» Assigned task: Copy the data below word for word, keeping every line unchanged.

» Material provided:

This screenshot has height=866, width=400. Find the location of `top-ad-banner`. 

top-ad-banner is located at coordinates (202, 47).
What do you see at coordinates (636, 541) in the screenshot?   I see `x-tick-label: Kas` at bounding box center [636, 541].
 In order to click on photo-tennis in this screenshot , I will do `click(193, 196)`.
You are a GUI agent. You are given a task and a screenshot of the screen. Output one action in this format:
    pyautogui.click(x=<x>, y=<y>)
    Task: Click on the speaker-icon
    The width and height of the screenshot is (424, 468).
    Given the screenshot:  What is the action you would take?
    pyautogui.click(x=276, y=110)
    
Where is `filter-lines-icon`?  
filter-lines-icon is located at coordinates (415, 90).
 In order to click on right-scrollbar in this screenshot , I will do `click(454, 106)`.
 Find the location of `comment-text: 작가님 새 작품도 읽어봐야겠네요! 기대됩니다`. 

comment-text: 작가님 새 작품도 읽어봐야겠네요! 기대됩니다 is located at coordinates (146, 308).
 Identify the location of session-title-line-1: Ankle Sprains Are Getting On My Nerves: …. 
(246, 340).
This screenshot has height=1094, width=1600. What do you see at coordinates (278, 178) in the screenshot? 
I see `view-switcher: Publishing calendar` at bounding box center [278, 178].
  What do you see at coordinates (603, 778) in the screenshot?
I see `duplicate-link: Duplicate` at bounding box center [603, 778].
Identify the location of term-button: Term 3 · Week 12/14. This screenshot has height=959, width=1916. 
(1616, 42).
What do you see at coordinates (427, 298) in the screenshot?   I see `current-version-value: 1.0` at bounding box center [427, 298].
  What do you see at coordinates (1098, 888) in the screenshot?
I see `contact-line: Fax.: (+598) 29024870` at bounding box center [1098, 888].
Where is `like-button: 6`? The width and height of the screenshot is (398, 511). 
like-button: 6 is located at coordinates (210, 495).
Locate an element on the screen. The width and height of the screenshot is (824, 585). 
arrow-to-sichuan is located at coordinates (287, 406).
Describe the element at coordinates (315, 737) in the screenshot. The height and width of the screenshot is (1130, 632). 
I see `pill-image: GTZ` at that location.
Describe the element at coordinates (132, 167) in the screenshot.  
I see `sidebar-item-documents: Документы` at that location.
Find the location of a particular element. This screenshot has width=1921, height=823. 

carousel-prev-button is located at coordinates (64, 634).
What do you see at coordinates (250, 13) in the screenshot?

» Reply:
This screenshot has height=866, width=400. Find the location of `top-ad-banner`. 

top-ad-banner is located at coordinates (202, 47).
What do you see at coordinates (636, 541) in the screenshot?   I see `x-tick-label: Kas` at bounding box center [636, 541].
 In order to click on photo-tennis in this screenshot , I will do `click(193, 196)`.
You are a GUI agent. You are given a task and a screenshot of the screen. Output one action in this format:
    pyautogui.click(x=<x>, y=<y>)
    Task: Click on the speaker-icon
    The width and height of the screenshot is (424, 468).
    Given the screenshot:  What is the action you would take?
    pyautogui.click(x=276, y=110)
    
Where is `filter-lines-icon`?  
filter-lines-icon is located at coordinates (415, 90).
 In order to click on right-scrollbar in this screenshot , I will do `click(454, 106)`.
 Find the location of `comment-text: 작가님 새 작품도 읽어봐야겠네요! 기대됩니다`. 

comment-text: 작가님 새 작품도 읽어봐야겠네요! 기대됩니다 is located at coordinates (146, 308).
 Identify the location of session-title-line-1: Ankle Sprains Are Getting On My Nerves: …. 
(246, 340).
This screenshot has height=1094, width=1600. What do you see at coordinates (278, 178) in the screenshot? 
I see `view-switcher: Publishing calendar` at bounding box center [278, 178].
  What do you see at coordinates (603, 778) in the screenshot?
I see `duplicate-link: Duplicate` at bounding box center [603, 778].
Identify the location of term-button: Term 3 · Week 12/14. This screenshot has height=959, width=1916. 
(1616, 42).
What do you see at coordinates (427, 298) in the screenshot?   I see `current-version-value: 1.0` at bounding box center [427, 298].
  What do you see at coordinates (1098, 888) in the screenshot?
I see `contact-line: Fax.: (+598) 29024870` at bounding box center [1098, 888].
Where is `like-button: 6`? The width and height of the screenshot is (398, 511). 
like-button: 6 is located at coordinates (210, 495).
Locate an element on the screen. The width and height of the screenshot is (824, 585). 
arrow-to-sichuan is located at coordinates (287, 406).
Describe the element at coordinates (315, 737) in the screenshot. The height and width of the screenshot is (1130, 632). 
I see `pill-image: GTZ` at that location.
Describe the element at coordinates (132, 167) in the screenshot.  
I see `sidebar-item-documents: Документы` at that location.
Find the location of a particular element. This screenshot has width=1921, height=823. 

carousel-prev-button is located at coordinates (64, 634).
What do you see at coordinates (250, 13) in the screenshot?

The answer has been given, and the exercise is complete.